The honest answer: at most a speculative supportive role. The places it shows up in protocols:

  • Combined with caloric restriction as a "fat-burner" addition. There's no published evidence the addition produces measurable weight loss beyond what caloric restriction produces alone.
  • As an adjunct to GH-axis peptides (Ipamorelin / CJC-1295 / MK-677) for body-composition focus. Adds cost; doesn't add evidence-supported effect.
  • As a "less-systemic" alternative to HGH for users who want fat-mobilization effects without the GH side-effect profile. The evidence doesn't support this trade-off — you're trading real GH effects (which include real risks) for minimal AOD-9604 effect.

None of these have published evidence behind them. The realistic frame is that AOD-9604 is, at the doses typically used, near-placebo.

What about combining AOD-9604 with Semaglutide?

Some research-chemical protocols add AOD-9604 to a GLP-1. There is no clinical evidence that this combination produces more weight loss than Semaglutide alone. The cost adds; the side-effect surface adds (mildly); the measurable benefit does not.

If you want to add a complementary-mechanism peptide on top of Semaglutide, the evidence-supported options are:

  • Cagrilintide — different mechanism (amylin), Phase 3 data on the combination (CagriSema).
  • Tesamorelin — GHRH analog, specifically targets visceral fat reduction; FDA-approved for HIV lipodystrophy.

Both have real published rationale. AOD-9604 does not.

What about Tesamorelin instead?

Tesamorelin is FDA-approved as a GHRH analog for visceral fat reduction in HIV-associated lipodystrophy. The on-label evidence is specifically visceral adipose tissue reduction (not whole-body weight loss). Off-label use for body-composition purposes is widespread; clinical evidence outside the lipodystrophy indication is weaker than the on-label evidence but is meaningful.

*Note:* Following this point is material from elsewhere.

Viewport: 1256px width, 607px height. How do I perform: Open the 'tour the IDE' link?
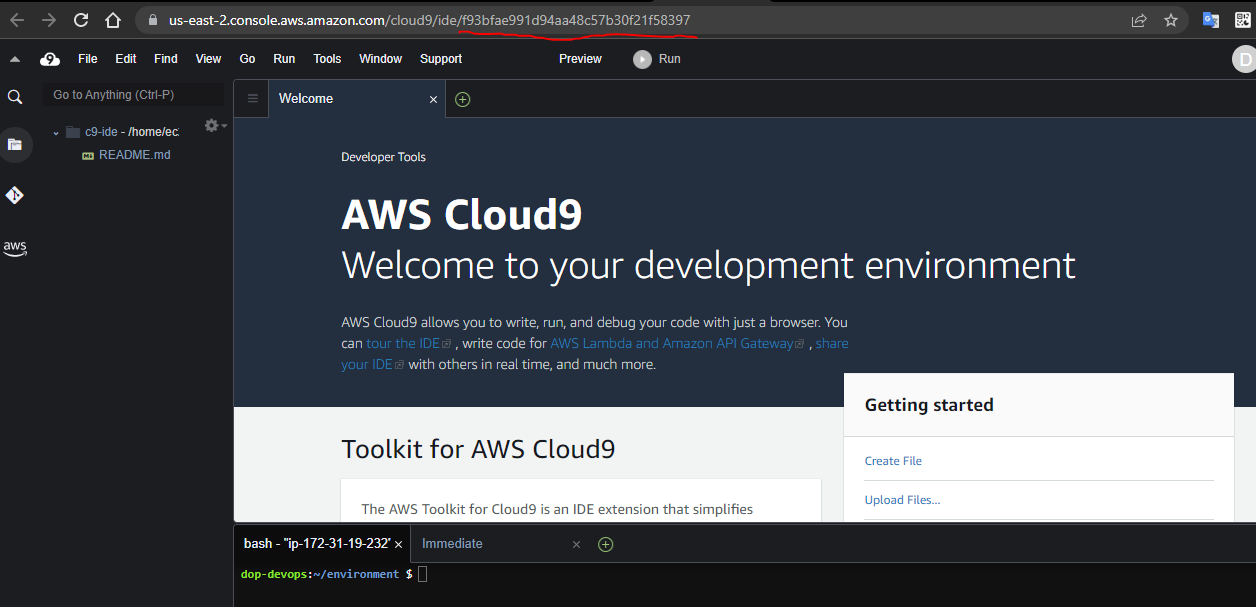click(x=402, y=343)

For users specifically looking for a peptide-class addition to GLP-1 therapy for body-composition reasons, Tesamorelin is a more defensible option than AOD-9604.

Tesamorelin research profile.

Bottom line

  • Semaglutide is the foundational tool. AOD-9604 is largely a placebo for weight loss at safe doses.
  • They are not equivalent and shouldn't be compared as alternatives.
  • If you're building a stack: GLP-1 + Cagrilintide (CagriSema) or GLP-1 + Tesamorelin are the evidence-supported pairings, not GLP-1 + AOD-9604.